On the other hand, what’s key about the tendencies shown in her later works is why the parts of the city had to be presented in such a near-abstract manner and form. What sort of validity does abstraction of figurative subjects hold in today’s painting scene in which even abstract expressionism, which fast-deviated from early abstract painting preservative of hints of figuration, has entered a state of blackout with dust collecting on its top? This is exactly the point from which Kim’s works penetrate reality. To be able to wholesomely portray the contemporary city as a subject, the artist has to capture the transempirical order and the sensory field of the city to begin with, for to portray a city is inevitably the kind of task that requires abstraction.
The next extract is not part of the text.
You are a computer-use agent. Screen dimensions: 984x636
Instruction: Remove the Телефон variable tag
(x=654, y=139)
With that said, it seems that Kim understands the fact that if she seeks to portray subjects that operate abstractly on a fundamental level, then such phenomenal forms have but to go through abstraction even if on the most particular level. Her works strive to reach the realm of abstraction operating underneath certain parts of the city that are richer and plainer than ever on the surface.
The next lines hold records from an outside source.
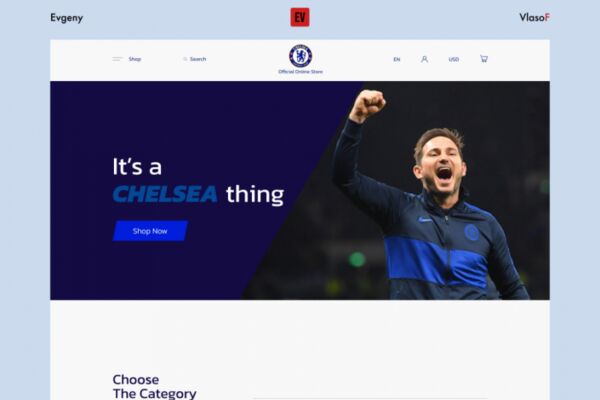Open the hamburger menu icon beside Shop
Viewport: 600px width, 400px height.
[x=117, y=59]
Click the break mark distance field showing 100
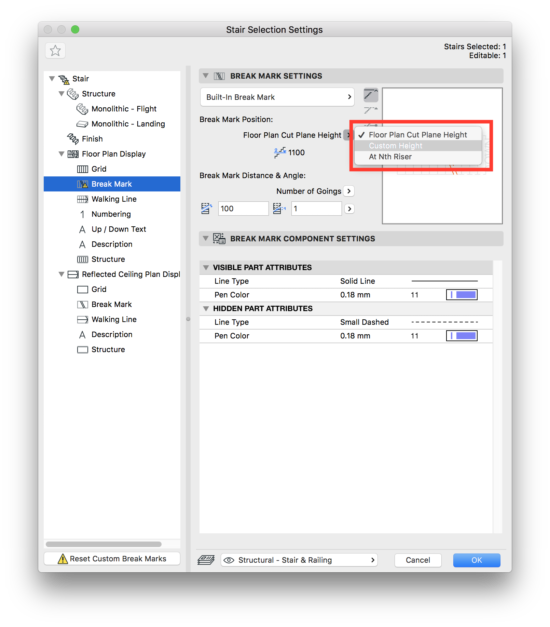The image size is (550, 627). tap(243, 209)
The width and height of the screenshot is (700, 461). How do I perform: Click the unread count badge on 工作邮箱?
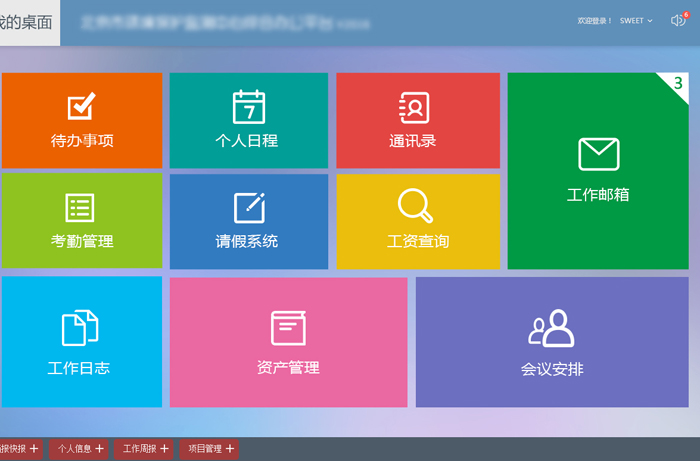coord(678,84)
This type of methodology is also the soundest expression of hysteric sublimeness or the dominant contemporary perception. Inside its own environment, the principal agent that is the fast-paced postmodern city, fragmentized and finely sectioned to the degree of unrepresentable, becomes unable to secure its own meaning, sensing the outside world as some unabsorbable impact. Here, amidst the principal agent’s presentational attempts, figurative objects consequently transform into something abstract. Beaconing the fact that in the contemporary environment, an empirical subject can no longer be fully represented through a realistic attitude—here lies the reason this type of “figurative abstraction” is the most practical and valid method of depicting today’s city.
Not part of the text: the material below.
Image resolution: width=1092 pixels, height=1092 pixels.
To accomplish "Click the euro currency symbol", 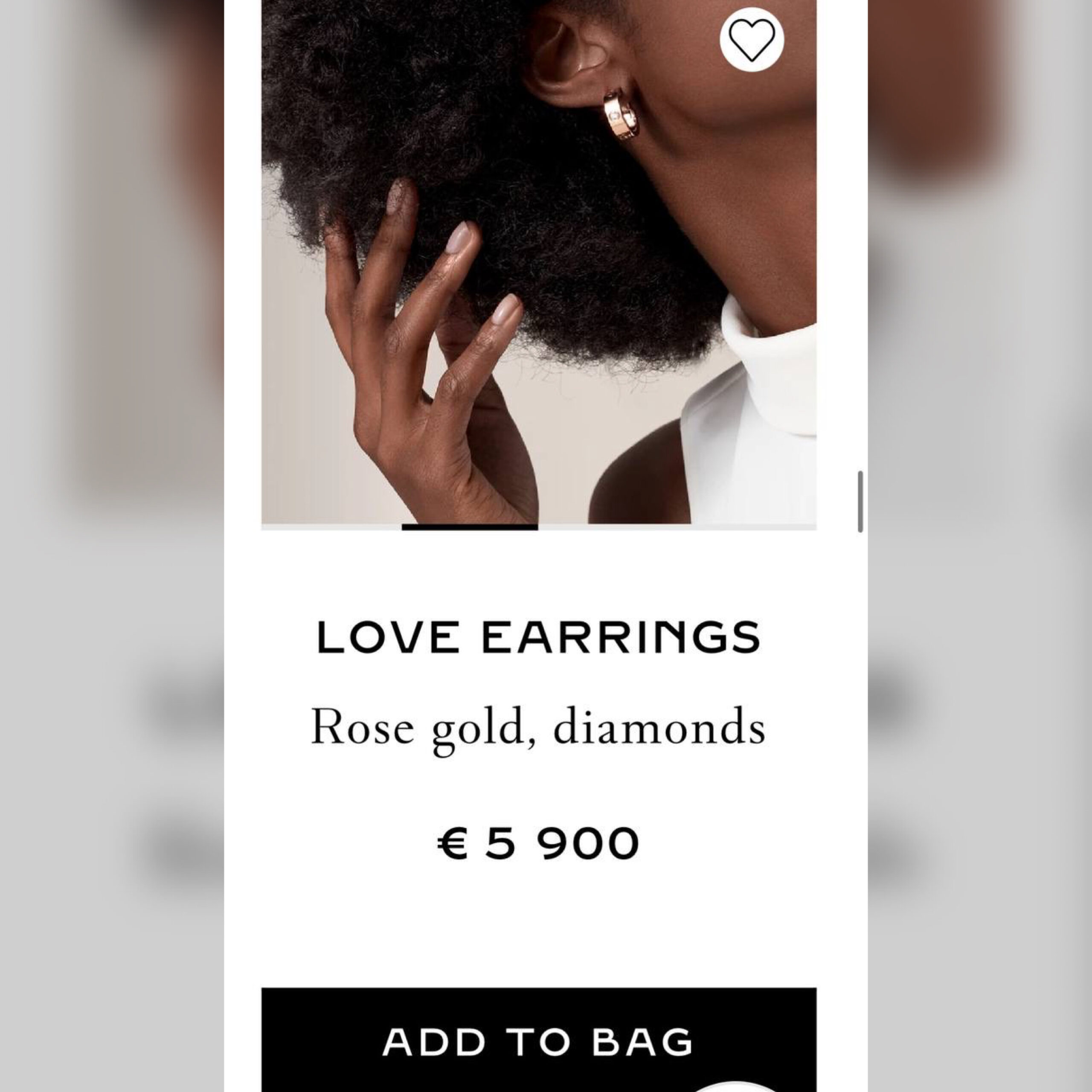I will coord(452,843).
As elaborated, the foremost thing to pay attention to in Kim’s work is the turn from figuration to figurative abstraction, from second nature’s mediation to its inner division. The coherence that manages to run through the “discontinuity” alludes to the continuity underlying the artist’s works—one affirmative of the stature of second nature. In other words, the continuity in her work comes from the plain narrative that to Kim, first nature is close to something that appears in the form of projections only after a division has occurred in second nature. Her works tell us that there is no such thing as a singular world that humans have fundamentally lost and that there has never been a place to return to. Through the reality achieved via abstraction, she looks directly into the hysteric sublime. Perhaps the essence of her work lies somewhere in between “living in the reality that shapes the sublime” and “keeping an eye on the senses potentially existing outside of that reality,” requesting that the viewers paradoxically attempt to identify the actual places and subjects from the abstracted representations, that is, to figurate and understand the infigurable and incomprehensible.


1)Clark, Kenneth, Landscape into Art (Boston: Beacon Press, 1961), 121–127.
2)Kang, Seongeun, Seeun Kim, and Even the Neck, roundtable discussion, The Familiar Forest exhibition catalog (Seoul: Gallery 175, 2015).


※ This content was first published in 『2020 MMCA Residency Goyang: A Collection of Critical Reviews』, and re-published here with the consent of MMCA Goyang Residency

Jeong-Gangsan

As an independent researcher, he has developed works that relate such areas of study as art, politics, society and economy within the context of the capitalist mode of production. His articles were published in 『Art in Culture』, 『Public Art』, 『Misulsegye』, 『The Radical Review』, 『Ob.Scene』. He is currently working as a member of Political Economy Institute Pnyx and Marxcommunnale.